[[ Provided records, beginning ]]

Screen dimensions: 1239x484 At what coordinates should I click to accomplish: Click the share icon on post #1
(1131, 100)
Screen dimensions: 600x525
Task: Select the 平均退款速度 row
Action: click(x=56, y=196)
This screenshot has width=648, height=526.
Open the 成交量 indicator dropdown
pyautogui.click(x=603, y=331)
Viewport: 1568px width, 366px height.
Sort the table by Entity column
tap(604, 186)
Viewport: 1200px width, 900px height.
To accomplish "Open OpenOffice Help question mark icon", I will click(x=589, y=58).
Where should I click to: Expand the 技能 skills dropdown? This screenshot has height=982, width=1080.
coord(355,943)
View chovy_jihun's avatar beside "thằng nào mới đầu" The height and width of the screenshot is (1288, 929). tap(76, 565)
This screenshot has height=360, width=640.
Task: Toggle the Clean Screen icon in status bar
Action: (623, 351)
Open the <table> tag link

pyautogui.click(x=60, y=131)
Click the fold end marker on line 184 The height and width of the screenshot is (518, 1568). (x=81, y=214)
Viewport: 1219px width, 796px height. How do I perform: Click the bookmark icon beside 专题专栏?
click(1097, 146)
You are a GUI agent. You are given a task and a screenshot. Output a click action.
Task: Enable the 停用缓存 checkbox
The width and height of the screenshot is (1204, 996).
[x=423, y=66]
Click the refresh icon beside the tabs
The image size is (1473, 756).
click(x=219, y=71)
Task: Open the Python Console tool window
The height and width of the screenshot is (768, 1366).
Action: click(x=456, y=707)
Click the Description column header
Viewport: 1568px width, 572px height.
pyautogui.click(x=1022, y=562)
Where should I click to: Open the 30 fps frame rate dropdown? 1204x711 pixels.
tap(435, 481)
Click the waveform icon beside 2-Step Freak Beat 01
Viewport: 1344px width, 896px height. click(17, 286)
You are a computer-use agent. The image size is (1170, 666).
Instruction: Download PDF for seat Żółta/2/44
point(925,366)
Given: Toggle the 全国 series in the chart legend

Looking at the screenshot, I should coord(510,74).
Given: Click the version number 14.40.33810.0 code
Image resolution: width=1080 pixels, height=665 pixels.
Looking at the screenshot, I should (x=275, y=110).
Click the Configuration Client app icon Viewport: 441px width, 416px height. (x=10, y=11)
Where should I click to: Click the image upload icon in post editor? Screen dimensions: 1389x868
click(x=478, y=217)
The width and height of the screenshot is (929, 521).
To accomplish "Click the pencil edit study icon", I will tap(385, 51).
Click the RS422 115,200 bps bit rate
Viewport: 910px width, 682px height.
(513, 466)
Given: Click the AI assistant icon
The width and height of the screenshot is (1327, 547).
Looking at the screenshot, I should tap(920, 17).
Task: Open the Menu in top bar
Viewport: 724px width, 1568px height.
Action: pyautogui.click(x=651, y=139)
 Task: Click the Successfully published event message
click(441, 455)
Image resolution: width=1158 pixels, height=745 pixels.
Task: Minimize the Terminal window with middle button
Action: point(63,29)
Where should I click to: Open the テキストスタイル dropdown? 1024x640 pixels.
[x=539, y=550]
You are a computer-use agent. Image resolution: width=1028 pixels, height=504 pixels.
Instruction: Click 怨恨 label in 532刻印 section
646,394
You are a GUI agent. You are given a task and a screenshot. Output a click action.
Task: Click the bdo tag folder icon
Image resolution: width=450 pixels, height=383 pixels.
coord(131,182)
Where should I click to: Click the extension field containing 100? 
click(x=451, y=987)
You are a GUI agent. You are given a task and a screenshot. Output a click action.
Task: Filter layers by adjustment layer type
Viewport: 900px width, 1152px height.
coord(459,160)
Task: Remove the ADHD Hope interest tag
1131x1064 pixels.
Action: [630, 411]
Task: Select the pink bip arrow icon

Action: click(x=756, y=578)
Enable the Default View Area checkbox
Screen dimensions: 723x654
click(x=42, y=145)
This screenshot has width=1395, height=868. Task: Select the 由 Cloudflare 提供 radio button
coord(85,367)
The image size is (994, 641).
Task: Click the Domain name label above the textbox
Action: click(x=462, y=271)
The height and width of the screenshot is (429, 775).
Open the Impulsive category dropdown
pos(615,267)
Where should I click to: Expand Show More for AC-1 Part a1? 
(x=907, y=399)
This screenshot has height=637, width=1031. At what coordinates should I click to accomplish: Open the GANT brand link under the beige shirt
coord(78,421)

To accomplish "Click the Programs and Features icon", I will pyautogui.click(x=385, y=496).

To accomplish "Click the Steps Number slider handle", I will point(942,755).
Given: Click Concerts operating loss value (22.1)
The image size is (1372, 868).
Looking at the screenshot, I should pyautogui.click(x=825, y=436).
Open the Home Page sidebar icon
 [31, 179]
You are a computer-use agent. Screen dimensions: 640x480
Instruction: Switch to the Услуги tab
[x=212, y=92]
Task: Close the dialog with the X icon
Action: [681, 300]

[[ Provided records, end ]]

* About this task
Return exactly the run of lines that opens with the one containing "Task: Click the bdo tag folder icon" and closes with the last line of the records above.

* Written response
Task: Click the bdo tag folder icon
Image resolution: width=450 pixels, height=383 pixels.
coord(131,182)
Where should I click to: Click the extension field containing 100? 
click(x=451, y=987)
You are a GUI agent. You are given a task and a screenshot. Output a click action.
Task: Filter layers by adjustment layer type
Viewport: 900px width, 1152px height.
coord(459,160)
Task: Remove the ADHD Hope interest tag
1131x1064 pixels.
Action: [630, 411]
Task: Select the pink bip arrow icon

Action: click(x=756, y=578)
Enable the Default View Area checkbox
Screen dimensions: 723x654
click(x=42, y=145)
This screenshot has width=1395, height=868. Task: Select the 由 Cloudflare 提供 radio button
coord(85,367)
The image size is (994, 641).
Task: Click the Domain name label above the textbox
Action: click(x=462, y=271)
The height and width of the screenshot is (429, 775).
Open the Impulsive category dropdown
pos(615,267)
Where should I click to: Expand Show More for AC-1 Part a1? 
(x=907, y=399)
This screenshot has height=637, width=1031. At what coordinates should I click to accomplish: Open the GANT brand link under the beige shirt
coord(78,421)

To accomplish "Click the Programs and Features icon", I will pyautogui.click(x=385, y=496).

To accomplish "Click the Steps Number slider handle", I will point(942,755).
Given: Click Concerts operating loss value (22.1)
The image size is (1372, 868).
Looking at the screenshot, I should pyautogui.click(x=825, y=436).
Open the Home Page sidebar icon
 [31, 179]
You are a computer-use agent. Screen dimensions: 640x480
Instruction: Switch to the Услуги tab
[x=212, y=92]
Task: Close the dialog with the X icon
Action: [681, 300]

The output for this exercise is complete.